Some like to call it tapering, but I prefer putting on the finishing touches. That’s what I said in a tweet way back in 2019, and it’s how I like to think of the last few weeks of training before a race.
If this is your first time putting in the work for marathon training, you may not be familiar with the term “tapering.” It has nothing to do with pants, and everything to do with lowering the intensity and load at the end of your training program. The two- to three-week period is vital to prepare your body and mind for race day. If you skip the taper and continue with your previous training intensity, you can put yourself at risk for injury and not being physically or mentally ready for your marathon.
In this Brooks-approved, 18-week plan for marathon newbies, the first week is your lightest load at 12 miles. Your biggest load is week 15 at 57.5 miles, and your last three weeks of training are 51, 49.5, and 50.2 miles. Mileage decreases at the end, but it isn’t that significant drop from your biggest week. You’re still working hard, but at a lowered intensity.
Put yourself in a place to use these final few weeks as a dress rehearsal for the first 18 miles of your upcoming marathon. Here are some key points to remember about the taper:
Cut back your workload but don’t eliminate everything
You’re not adding anything to the fitness bank in the last 10 days, but your body does crave routine. Scale back some volume and intensity but don’t eliminate it from the schedule. This will help you maintain fitness and keep your body in its natural work rhythm.
Dial in nutrition
Ideally, you’ve done this throughout the build, but if you haven’t, 2–3 weeks still gives you time. Start practicing with what you think you’ll want to have for a pre-race breakfast. And try your night-before meal before your last long run or big session. See how everything sits in your belly and adjust if needed.
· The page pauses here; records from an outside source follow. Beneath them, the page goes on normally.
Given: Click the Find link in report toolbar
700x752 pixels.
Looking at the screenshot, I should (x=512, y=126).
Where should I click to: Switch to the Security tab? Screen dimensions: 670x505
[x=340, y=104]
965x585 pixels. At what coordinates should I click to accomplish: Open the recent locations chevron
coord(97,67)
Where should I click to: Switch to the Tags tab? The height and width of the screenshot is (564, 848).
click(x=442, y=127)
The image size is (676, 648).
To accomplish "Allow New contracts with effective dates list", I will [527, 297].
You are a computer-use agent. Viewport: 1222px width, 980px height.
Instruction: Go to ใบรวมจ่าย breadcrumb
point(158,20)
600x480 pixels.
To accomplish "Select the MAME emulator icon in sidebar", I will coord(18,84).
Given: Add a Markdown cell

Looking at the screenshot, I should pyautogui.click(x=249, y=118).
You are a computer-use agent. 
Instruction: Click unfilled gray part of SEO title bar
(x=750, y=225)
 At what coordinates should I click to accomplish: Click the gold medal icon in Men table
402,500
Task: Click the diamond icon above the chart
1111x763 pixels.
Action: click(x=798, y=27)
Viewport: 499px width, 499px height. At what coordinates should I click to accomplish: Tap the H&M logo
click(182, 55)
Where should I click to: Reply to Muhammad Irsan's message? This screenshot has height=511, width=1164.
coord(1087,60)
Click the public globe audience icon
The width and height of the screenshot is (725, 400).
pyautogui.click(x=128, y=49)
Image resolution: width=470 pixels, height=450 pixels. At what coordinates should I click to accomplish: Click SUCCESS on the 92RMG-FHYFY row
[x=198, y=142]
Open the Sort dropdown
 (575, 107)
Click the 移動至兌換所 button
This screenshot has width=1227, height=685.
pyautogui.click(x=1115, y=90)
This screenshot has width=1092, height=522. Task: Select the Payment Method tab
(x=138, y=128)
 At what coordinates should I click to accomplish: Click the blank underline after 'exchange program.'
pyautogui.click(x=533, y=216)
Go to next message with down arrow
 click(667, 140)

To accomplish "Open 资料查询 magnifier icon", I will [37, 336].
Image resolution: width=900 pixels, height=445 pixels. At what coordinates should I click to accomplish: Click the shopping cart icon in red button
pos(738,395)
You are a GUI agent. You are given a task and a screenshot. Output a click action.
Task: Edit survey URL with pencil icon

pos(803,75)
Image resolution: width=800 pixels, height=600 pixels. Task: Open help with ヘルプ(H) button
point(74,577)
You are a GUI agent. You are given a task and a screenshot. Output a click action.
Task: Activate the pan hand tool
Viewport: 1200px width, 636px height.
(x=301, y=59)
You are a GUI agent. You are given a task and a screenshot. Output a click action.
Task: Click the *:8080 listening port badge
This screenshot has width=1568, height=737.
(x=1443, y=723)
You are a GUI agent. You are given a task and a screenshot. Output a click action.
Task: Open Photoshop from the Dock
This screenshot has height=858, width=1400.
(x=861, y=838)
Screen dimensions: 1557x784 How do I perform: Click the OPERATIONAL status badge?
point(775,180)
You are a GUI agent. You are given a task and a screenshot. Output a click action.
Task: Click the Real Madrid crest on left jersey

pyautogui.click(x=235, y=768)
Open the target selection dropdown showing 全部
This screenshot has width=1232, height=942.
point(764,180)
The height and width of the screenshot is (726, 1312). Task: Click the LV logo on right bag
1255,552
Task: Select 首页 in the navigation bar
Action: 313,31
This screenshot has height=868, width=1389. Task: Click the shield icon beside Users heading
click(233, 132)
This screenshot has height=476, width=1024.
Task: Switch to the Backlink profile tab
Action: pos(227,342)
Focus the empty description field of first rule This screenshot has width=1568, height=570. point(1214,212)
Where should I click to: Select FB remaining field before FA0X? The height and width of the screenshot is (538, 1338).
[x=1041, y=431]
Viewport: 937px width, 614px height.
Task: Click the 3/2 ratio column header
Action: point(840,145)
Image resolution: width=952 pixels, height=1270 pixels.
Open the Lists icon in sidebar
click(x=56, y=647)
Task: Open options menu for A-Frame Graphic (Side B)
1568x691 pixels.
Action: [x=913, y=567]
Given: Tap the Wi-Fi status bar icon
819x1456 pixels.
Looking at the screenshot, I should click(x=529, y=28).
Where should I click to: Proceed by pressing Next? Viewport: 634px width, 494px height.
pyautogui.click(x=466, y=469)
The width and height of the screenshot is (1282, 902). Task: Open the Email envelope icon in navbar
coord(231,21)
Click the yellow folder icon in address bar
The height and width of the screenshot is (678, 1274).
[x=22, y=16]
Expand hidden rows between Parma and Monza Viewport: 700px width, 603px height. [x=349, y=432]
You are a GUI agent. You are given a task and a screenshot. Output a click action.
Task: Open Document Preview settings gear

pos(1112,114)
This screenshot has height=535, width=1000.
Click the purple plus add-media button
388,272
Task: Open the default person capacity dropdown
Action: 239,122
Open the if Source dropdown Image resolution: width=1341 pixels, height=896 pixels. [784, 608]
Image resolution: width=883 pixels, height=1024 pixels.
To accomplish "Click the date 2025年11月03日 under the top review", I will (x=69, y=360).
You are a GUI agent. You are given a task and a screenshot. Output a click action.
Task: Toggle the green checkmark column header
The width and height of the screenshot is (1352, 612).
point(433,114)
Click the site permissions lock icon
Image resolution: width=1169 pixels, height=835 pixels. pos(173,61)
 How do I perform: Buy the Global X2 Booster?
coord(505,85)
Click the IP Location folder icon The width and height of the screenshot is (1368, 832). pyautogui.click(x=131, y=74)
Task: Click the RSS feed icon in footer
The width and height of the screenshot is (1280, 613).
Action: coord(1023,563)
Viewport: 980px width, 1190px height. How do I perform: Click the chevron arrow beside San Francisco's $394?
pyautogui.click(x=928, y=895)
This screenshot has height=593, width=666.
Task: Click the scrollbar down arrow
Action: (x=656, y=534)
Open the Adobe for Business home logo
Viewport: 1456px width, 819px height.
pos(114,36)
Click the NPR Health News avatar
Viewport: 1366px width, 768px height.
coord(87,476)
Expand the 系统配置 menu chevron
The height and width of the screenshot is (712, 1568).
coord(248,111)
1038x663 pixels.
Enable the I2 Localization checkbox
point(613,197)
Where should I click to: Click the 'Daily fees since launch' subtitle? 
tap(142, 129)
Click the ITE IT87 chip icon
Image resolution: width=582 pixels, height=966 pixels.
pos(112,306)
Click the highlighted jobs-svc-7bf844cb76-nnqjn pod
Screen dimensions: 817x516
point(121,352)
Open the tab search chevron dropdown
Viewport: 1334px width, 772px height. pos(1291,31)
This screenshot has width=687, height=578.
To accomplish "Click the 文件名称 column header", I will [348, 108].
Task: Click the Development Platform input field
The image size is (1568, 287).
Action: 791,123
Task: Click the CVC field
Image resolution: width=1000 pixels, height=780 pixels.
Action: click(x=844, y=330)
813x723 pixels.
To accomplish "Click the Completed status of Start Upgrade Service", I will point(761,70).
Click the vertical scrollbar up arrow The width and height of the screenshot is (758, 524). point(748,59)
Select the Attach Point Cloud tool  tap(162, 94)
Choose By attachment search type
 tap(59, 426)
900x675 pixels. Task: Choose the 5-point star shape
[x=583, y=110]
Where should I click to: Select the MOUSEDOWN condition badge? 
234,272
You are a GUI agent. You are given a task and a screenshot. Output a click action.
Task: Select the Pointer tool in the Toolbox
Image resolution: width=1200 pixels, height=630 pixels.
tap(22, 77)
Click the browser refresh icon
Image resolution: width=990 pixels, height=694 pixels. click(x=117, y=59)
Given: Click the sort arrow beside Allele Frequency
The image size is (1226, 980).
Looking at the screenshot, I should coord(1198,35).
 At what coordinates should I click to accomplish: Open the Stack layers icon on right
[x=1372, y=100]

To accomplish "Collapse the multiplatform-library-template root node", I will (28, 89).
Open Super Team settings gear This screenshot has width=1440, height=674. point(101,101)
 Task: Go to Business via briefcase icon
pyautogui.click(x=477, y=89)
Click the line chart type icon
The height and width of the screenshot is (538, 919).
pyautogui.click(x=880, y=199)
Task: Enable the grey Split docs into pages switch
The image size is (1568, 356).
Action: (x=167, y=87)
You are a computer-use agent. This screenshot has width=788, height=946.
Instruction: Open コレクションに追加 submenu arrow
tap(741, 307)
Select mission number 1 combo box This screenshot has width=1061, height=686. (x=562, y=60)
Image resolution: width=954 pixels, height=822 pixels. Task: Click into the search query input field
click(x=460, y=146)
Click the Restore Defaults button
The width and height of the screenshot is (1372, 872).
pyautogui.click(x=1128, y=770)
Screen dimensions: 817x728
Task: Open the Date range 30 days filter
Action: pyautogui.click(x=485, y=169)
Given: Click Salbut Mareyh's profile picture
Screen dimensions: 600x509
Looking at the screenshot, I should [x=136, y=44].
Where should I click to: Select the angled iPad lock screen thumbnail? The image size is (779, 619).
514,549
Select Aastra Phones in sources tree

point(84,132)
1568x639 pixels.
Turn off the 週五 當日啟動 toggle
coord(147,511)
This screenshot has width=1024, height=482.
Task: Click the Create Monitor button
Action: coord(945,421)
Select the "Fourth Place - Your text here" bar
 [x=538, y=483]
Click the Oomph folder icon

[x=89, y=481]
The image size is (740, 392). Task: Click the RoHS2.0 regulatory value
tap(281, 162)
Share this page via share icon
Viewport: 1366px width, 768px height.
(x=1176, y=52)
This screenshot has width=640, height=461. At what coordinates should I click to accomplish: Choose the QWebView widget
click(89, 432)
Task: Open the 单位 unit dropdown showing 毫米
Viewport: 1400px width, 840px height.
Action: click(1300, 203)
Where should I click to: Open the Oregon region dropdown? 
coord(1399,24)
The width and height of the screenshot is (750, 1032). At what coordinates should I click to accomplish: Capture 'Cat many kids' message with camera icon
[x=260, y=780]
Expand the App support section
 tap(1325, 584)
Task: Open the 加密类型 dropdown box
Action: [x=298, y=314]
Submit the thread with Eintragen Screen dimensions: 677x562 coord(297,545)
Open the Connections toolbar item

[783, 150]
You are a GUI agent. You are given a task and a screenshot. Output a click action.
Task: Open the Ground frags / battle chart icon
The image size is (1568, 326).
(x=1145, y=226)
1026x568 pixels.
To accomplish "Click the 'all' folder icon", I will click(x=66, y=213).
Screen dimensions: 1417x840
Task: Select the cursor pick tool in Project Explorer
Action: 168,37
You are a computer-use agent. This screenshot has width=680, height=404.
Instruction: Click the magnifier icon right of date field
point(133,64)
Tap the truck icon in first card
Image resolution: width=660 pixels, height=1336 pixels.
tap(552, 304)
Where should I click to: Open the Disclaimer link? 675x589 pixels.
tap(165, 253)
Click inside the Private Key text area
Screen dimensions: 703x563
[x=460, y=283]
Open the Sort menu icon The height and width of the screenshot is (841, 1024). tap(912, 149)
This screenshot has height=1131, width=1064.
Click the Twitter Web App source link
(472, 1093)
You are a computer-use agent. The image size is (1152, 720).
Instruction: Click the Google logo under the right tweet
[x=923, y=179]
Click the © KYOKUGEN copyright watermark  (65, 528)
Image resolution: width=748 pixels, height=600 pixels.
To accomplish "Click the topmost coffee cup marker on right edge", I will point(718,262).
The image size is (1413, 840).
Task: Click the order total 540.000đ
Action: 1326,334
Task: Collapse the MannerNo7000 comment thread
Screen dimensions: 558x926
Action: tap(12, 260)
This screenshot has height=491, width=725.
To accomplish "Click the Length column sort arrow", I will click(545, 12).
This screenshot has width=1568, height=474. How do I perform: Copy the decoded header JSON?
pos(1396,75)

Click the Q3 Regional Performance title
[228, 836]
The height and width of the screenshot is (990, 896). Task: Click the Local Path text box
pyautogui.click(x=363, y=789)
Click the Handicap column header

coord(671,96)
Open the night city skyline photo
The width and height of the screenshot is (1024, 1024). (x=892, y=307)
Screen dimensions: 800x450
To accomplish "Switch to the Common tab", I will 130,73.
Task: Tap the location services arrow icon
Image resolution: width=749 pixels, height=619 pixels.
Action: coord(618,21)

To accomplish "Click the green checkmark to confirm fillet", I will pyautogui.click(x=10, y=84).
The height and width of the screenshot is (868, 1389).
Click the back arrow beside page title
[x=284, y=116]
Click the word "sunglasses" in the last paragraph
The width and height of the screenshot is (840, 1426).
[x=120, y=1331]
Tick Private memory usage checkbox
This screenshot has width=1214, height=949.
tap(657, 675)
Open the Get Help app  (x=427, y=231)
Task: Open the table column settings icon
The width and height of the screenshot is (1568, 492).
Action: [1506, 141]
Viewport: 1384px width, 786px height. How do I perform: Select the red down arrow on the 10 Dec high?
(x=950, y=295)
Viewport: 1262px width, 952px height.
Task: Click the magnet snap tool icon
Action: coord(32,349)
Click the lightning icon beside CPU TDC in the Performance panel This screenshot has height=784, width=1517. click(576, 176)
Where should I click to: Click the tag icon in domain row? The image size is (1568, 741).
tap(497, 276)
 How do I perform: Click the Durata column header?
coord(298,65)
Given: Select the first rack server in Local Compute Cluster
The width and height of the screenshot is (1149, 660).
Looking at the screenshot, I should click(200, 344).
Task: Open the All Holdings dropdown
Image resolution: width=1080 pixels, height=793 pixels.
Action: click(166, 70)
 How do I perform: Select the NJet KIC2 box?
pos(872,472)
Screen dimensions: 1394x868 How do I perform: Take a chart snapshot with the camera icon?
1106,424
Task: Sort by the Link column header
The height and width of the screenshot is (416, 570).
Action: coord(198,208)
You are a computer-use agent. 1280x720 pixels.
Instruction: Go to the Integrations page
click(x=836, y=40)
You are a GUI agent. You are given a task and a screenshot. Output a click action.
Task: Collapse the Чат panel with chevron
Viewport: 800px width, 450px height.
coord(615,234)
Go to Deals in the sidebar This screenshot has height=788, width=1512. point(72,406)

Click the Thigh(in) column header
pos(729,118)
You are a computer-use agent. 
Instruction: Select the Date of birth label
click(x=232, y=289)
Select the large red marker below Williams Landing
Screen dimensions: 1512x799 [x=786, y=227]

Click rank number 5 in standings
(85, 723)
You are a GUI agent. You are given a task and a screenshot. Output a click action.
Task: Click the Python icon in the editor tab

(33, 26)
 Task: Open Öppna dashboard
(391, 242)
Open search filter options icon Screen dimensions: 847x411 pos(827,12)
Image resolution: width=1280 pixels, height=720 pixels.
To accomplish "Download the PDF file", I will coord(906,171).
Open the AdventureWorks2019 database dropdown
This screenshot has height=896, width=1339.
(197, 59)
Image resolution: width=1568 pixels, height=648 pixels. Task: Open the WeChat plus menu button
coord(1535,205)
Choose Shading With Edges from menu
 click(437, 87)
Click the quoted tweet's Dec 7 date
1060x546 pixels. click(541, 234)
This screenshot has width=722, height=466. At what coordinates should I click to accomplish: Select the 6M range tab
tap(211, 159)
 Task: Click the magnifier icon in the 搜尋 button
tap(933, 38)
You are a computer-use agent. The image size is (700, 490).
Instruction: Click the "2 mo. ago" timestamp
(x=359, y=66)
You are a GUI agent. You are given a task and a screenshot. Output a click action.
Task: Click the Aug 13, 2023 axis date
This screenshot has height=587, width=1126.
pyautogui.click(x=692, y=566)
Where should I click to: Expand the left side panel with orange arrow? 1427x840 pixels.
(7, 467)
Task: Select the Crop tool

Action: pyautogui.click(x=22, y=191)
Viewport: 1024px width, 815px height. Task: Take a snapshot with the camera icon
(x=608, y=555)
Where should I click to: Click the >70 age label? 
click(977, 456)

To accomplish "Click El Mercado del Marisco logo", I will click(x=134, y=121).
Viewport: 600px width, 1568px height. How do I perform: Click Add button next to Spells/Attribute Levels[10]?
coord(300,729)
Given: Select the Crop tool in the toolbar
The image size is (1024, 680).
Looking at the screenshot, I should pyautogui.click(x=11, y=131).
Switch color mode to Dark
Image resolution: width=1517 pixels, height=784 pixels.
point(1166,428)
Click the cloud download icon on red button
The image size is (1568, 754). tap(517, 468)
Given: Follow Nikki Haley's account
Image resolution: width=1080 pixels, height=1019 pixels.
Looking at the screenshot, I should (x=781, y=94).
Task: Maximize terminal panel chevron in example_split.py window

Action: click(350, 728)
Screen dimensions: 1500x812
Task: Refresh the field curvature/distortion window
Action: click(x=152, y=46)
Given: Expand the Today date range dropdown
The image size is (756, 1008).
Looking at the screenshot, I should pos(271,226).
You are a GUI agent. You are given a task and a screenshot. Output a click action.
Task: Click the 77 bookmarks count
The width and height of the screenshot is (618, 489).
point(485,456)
Like nutrition, this should be dialed in throughout the buildup. If you haven’t dialed it in, now is the time to fine tune. Use your long run or last big session to trial the electrolyte drink that’s offered on the course and/or the gels you’re planning on using.
Revisit the training you’ve done during the buildup. Holy smokes, you’ve come so far! Appreciate your progress and notice how you responded to training while managing your busy life schedule. Take confidence in the work you put in and trust that on race day with fresh legs you’ll be able to go the distance.
Make a race expo plan
Take a little time before you head out to the race to plan for your sightseeing and expo experience. All the events on race weekend are awesome but can be overwhelming. Set time limits and boundaries ahead of time for how long you’re willing to spend in the expo and how far you’re willing to walk around exploring — then stick to them.
It’s also crucial to make time and space for yourself in these final few weeks. A marathon is a huge mental test, so be kind to yourself. Yes, stick to your training, but don’t forget to pursue your hobbies, have some beers if that’s your thing, and enjoy the taper.